Plaintiff argues that the municipality may not proceed with a Chapter 91 motion so long as it maintains its counterclaim. The theory of this argument is that, if the municipality is successful on the Chapter 91 motion, and proceeds with its counterclaim, the court will be required to hear the matter on the merits and make a decision as to value as if no Chapter 91 motion had been filed. Plaintiff relies on East Orange v. Lismarc Realty Management Corp., 7 N.J. Tax 469 (Tax 1985), for the proposition that, as a condition precedent to filing a Chapter 91 motion, the municipality must elect to withdraw its counterclaim. I reject plaintiff's argument for the following reasons.
No rule or statute in any way suggests, no less provides, that a municipality may move for relief under Chapter 91 only if it is not otherwise seeking an adjustment in the assessment. East Orange v. Lismarc Realty Management Corp. recognizes that either a claim or counterclaim may necessitate a trial on the merits, but does not address the issue raised by plaintiff.
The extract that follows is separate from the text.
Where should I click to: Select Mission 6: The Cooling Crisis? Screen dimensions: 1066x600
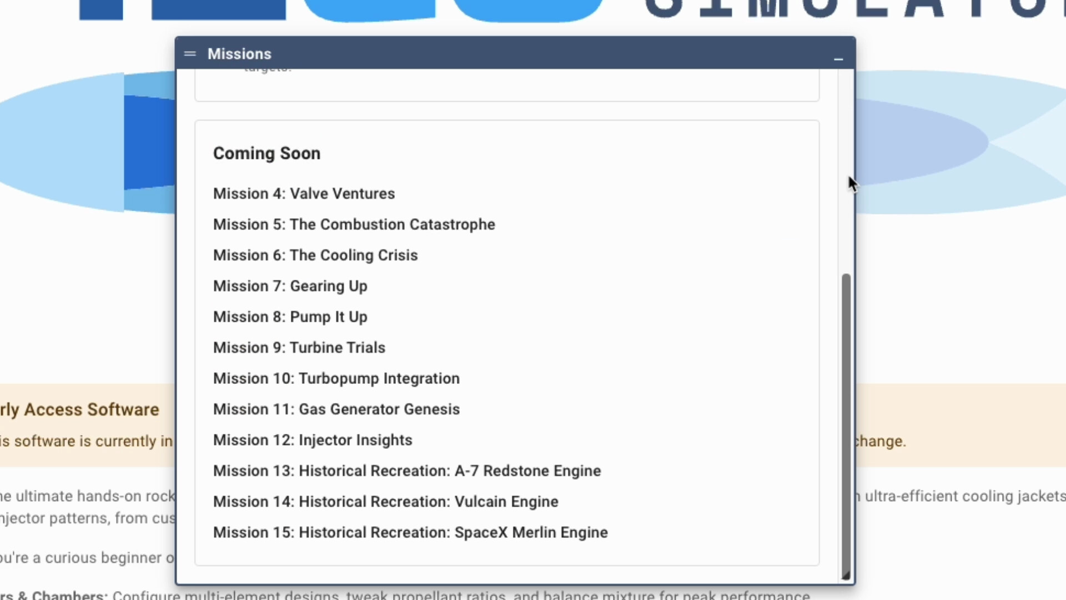[x=315, y=255]
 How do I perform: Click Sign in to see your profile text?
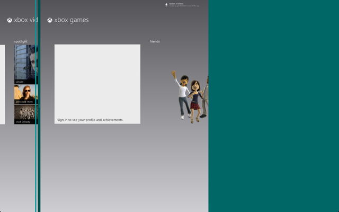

Under plaintiff's position, the municipality would be required to withdraw its counterclaim and then proceed on its motion under Chapter 91. If the municipality, after withdrawing its counterclaim, were unsuccessful on its motion, it would be deprived of its claim for increase in the assessment if the taxpayer thereafter withdrew its complaint pursuant to R. 8:3-9. Such a result would be unfair and unjust.
Plaintiff also contends that the mere filing of a counterclaim is an admission by the municipality that the assessment is unreasonable, thereby precluding the municipality from limiting plaintiff to a reasonableness hearing as contemplated by Ocean Pines Ltd. v. Point Pleasant Bor., supra, 112 N.J. 1. Plaintiff ignores the language in Ocean Pines which requires that the reasonableness of the assessment be determined in light of the data available to the assessor at the time of the valuation. Id. at 11. Accordingly, an assessment may be reasonable based upon the information available to the assessor, but a counterclaim may be warranted on the basis that the assessment does not accurately reflect fair market value. The counterclaim, therefore, does not imply that the assessment is unreasonable under the Ocean Pines standard. Furthermore, even an assessment which is reasonable may be subject to increase because, although reasonable, the assessment is incorrect.
Neither N.J.S.A. 54:4-34, R. 8:7(e), nor any other statute, court rule, or court decision, nor logic, supports the plaintiff's contentions, and I reject them.
Finally, plaintiff argues that, if defendant's Chapter 91 motion is granted without requiring defendant to withdraw its counterclaim, plaintiff should be permitted to file a counterclaim to the counterclaim. I reject this argument because to accept the argument would be to permit a total circumvention of Chapter 91.